I have had MANY nights where artificials were the only way to catch fish. Live/dead bait has its nights, but lures often out-fish it.


----------



## gigability (May 6, 2014)

*see in the dark*

white jig in the dark. 32 degrees out side no need for ice yet


----------



## Bravo87 (Jun 19, 2014)

Good night!!!! What did you do with all those lady fish?


----------



## Bravo87 (Jun 19, 2014)

ThaFish said:


> I have had MANY nights where artificials were the only way to catch fish. Live/dead bait has its nights, but lures often out-fish it.

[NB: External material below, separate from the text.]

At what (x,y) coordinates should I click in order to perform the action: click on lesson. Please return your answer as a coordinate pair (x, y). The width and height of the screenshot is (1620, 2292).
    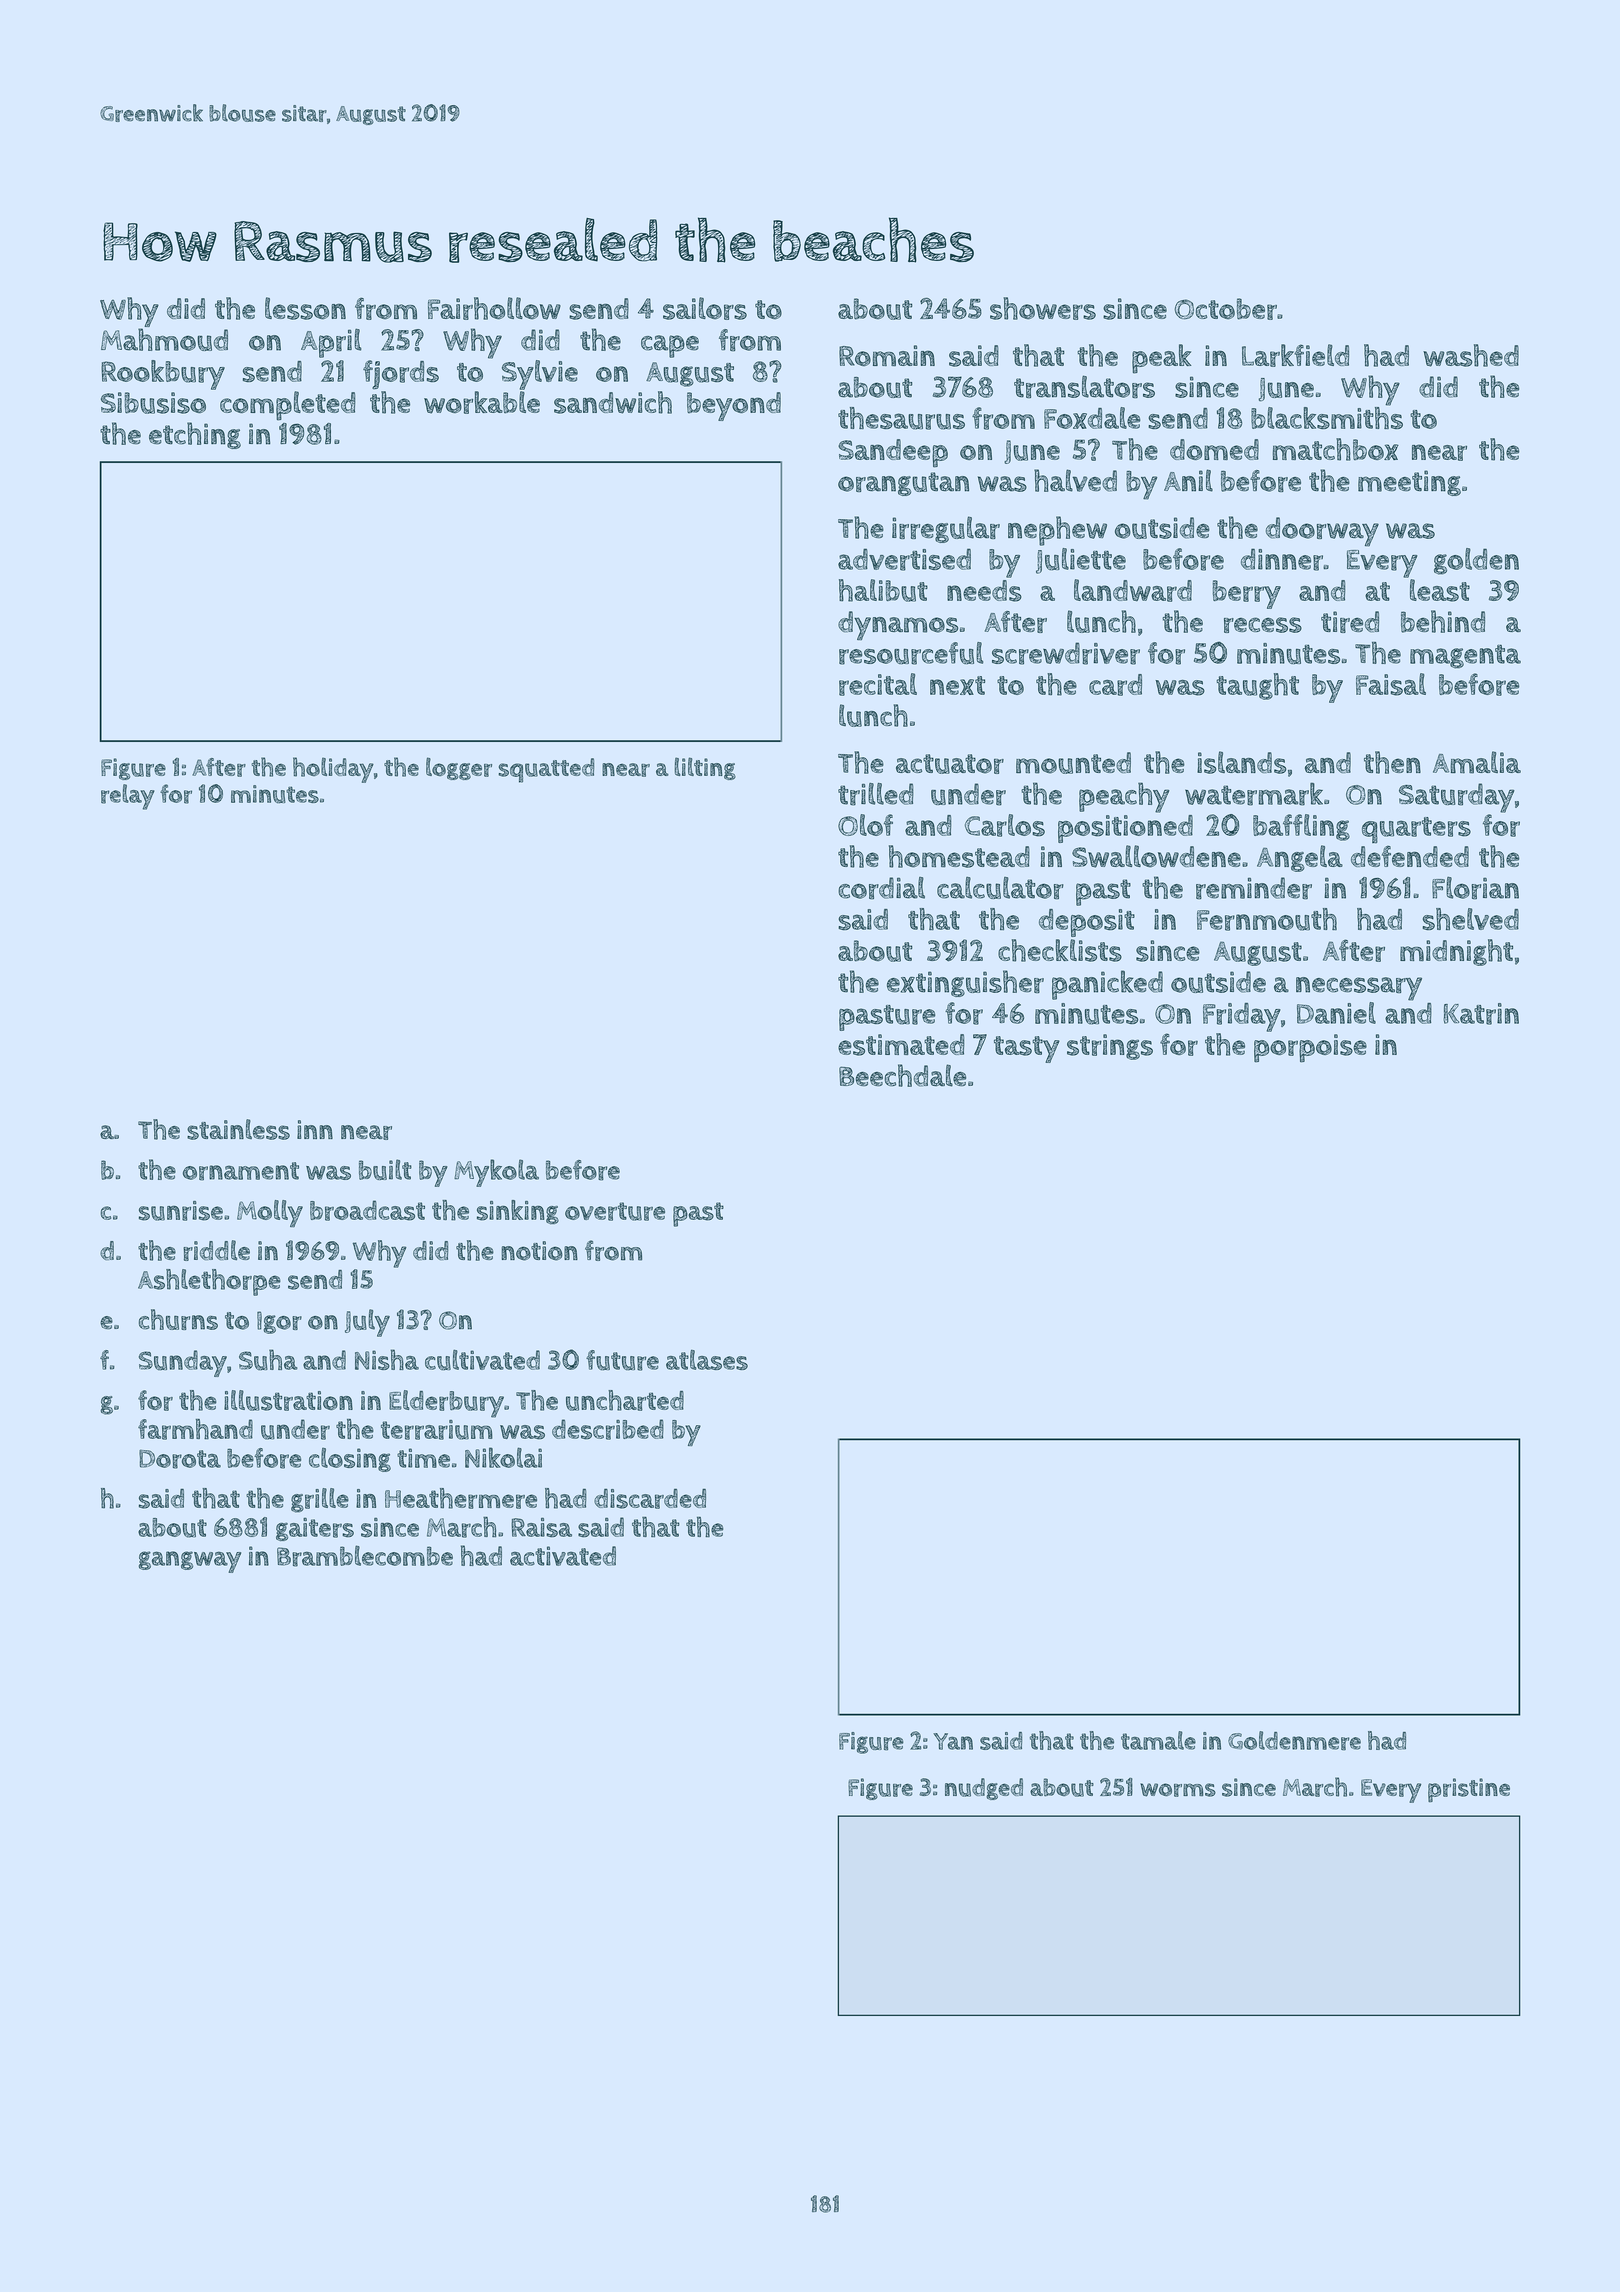
    Looking at the image, I should click on (305, 308).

What are the conditions and lures when that's the case? I'm tired of striking out at night


----------



## gigability (May 6, 2014)

Bravo87 said:


> Good night!!!! What did you do with all those lady fish?


fish house they pay $ 1.00 lb for them


----------



## Bravo87 (Jun 19, 2014)

Wow! You did great that night!


----------



## ThaFish (Feb 27, 2013)

Bravo87 said:


> What are the conditions and lures when that's the case? I'm tired of striking out at night


Shoot me a PM if you wanna know more.


----------



## Bravo87 (Jun 19, 2014)

Pm sent


----------



## Justin618 (Aug 18, 2013)

Shrimp around docks. Or a top water on the gulf. We did this at night during full moon and got lots of bull reds and blues


----------



## Bravo87 (Jun 19, 2014)

I'll try the top water deal next time we are out. Shrimp only get me pinfish. I'm over it


----------



## Justin618 (Aug 18, 2013)

Bravo87 said:


> I'll try the top water deal next time we are out. Shrimp only get me pinfish. I'm over it


You leaving shrimp out and sitting? Cast it and slow retrieve. No jigging etc. Just slow retrieve.

Or even under a popping cork. When i get to feeling better we'll go and try


----------



## fishmagician (Jun 4, 2014)

That makes for a slippery deck!!


----------



## coastie83 (Apr 20, 2014)

gigability said:


> caught thousands and thousands of pounds of lady fish and pompanos at night in the inky blackness don't know how them fish find it, a goofy jig white.


I've seen your pictures on previous posts. Id take any advice you'd give me.


----------



## Bravo87 (Jun 19, 2014)

Justin618 said:


> You leaving shrimp out and sitting? Cast it and slow retrieve. No jigging etc. Just slow retrieve.
> 
> Or even under a popping cork. When i get to feeling better we'll go and try


Sounds good


----------